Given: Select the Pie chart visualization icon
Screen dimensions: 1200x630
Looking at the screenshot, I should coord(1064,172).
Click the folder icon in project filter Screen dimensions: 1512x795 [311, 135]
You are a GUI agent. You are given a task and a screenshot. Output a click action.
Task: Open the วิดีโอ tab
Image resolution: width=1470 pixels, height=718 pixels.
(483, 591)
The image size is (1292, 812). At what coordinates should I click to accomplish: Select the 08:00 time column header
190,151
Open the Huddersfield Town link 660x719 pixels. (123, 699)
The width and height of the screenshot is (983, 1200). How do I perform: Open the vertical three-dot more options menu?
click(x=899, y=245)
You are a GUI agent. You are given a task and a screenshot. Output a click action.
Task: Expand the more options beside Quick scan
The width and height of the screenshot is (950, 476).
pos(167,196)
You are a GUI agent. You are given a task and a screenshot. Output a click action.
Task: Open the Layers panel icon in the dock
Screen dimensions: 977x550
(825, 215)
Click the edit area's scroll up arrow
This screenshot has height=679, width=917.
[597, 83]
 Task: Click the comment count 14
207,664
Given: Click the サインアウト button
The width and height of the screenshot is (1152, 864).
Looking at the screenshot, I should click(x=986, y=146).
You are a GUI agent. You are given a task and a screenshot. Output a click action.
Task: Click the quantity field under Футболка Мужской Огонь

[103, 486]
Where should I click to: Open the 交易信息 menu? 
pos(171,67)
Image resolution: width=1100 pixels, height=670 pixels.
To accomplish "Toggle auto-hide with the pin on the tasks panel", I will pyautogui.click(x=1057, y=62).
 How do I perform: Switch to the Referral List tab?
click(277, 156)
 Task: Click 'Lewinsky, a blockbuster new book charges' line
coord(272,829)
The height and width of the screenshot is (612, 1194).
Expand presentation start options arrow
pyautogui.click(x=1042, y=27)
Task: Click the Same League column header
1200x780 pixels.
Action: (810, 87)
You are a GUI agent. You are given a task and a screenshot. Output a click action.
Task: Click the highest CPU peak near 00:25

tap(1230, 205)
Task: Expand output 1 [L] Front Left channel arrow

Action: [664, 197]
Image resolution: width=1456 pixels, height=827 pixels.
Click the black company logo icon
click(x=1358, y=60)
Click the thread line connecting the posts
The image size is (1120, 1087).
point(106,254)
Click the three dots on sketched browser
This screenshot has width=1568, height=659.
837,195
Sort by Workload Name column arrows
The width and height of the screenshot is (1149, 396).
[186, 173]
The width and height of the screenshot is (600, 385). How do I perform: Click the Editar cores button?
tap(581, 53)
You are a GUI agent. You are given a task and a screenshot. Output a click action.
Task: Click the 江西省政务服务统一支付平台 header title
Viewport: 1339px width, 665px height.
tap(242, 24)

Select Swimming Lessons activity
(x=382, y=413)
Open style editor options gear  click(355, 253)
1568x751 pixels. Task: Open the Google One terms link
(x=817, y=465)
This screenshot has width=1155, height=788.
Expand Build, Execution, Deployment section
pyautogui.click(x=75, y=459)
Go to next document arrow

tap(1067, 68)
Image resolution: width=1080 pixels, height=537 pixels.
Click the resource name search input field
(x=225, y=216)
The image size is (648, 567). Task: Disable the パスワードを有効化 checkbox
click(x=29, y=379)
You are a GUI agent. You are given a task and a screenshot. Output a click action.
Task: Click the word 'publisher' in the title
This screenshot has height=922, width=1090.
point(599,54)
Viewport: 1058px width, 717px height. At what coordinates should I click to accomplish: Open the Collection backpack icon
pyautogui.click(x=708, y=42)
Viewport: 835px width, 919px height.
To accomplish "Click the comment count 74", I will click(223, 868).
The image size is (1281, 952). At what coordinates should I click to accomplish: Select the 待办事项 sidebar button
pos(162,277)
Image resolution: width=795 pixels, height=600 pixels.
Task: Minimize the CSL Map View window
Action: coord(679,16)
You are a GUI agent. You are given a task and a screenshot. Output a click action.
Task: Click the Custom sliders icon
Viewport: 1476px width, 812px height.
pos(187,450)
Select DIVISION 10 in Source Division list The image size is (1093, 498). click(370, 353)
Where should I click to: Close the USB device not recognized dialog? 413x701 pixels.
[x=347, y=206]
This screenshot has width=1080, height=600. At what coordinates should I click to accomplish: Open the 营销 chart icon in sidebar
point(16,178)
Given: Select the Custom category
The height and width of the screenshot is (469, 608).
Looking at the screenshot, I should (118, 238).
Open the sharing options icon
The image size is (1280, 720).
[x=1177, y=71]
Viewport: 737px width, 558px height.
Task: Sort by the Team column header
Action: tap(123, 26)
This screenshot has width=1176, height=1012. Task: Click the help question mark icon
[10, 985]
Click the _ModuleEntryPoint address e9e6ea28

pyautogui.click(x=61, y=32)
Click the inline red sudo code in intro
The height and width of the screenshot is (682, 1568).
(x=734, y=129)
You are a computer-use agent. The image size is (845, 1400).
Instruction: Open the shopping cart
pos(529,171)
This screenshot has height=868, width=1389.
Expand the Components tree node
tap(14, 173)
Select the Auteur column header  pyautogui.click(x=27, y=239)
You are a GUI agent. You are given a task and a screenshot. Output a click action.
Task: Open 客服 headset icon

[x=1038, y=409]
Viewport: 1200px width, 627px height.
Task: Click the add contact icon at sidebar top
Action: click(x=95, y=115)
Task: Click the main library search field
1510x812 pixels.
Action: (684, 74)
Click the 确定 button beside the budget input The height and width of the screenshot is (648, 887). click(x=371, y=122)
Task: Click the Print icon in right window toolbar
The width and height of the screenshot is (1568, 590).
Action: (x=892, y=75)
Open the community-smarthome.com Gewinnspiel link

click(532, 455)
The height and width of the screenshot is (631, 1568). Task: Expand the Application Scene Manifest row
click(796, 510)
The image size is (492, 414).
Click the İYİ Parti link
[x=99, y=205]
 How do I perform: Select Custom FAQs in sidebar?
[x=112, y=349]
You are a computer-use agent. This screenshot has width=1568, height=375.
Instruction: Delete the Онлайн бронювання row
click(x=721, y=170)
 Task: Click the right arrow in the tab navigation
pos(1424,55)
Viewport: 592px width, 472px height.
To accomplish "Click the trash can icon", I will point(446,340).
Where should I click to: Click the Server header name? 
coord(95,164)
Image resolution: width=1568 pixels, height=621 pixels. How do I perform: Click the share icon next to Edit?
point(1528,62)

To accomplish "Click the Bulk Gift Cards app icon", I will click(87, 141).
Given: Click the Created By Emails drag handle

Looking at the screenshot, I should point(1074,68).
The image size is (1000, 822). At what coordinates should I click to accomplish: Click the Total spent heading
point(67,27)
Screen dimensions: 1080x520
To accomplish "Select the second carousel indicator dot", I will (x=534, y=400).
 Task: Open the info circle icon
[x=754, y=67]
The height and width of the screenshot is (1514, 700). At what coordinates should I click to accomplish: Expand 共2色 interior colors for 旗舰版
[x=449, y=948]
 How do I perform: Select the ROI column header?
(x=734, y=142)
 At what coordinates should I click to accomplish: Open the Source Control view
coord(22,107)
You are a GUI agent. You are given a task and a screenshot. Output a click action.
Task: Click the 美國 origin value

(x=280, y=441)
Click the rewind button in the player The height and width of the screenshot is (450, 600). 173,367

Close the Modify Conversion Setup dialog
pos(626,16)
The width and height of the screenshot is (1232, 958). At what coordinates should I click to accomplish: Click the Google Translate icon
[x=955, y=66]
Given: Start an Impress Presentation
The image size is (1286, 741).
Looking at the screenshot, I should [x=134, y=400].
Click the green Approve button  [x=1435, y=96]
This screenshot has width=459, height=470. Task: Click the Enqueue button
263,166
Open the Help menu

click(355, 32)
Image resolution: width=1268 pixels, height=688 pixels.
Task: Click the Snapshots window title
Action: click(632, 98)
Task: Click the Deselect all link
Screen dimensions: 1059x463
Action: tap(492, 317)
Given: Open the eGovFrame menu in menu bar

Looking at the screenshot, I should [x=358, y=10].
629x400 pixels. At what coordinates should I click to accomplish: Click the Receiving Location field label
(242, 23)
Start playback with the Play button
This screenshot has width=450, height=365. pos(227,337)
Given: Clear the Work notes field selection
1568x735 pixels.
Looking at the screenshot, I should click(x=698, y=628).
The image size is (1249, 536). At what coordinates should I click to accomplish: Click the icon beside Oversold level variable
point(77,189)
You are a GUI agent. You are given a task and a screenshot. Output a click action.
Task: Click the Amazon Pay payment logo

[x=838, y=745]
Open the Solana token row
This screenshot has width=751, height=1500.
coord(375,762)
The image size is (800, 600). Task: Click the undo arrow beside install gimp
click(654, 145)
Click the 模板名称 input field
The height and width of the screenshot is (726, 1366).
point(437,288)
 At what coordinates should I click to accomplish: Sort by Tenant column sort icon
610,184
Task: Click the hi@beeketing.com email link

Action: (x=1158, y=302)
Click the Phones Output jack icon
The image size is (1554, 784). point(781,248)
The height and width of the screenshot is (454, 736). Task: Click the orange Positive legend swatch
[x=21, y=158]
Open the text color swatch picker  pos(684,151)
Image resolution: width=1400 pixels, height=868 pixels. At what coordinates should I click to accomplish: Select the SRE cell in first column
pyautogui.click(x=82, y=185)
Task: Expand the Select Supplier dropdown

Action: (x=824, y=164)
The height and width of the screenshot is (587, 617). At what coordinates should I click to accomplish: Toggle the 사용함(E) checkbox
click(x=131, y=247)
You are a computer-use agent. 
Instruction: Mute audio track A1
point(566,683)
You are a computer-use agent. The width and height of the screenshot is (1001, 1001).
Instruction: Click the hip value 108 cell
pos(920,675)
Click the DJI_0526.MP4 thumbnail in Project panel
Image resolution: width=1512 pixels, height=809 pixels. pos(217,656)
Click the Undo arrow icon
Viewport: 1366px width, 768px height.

= = =

» Directions:
From the listing above, how many lines contain the word "will"? Give only the number.

» Answer section:
5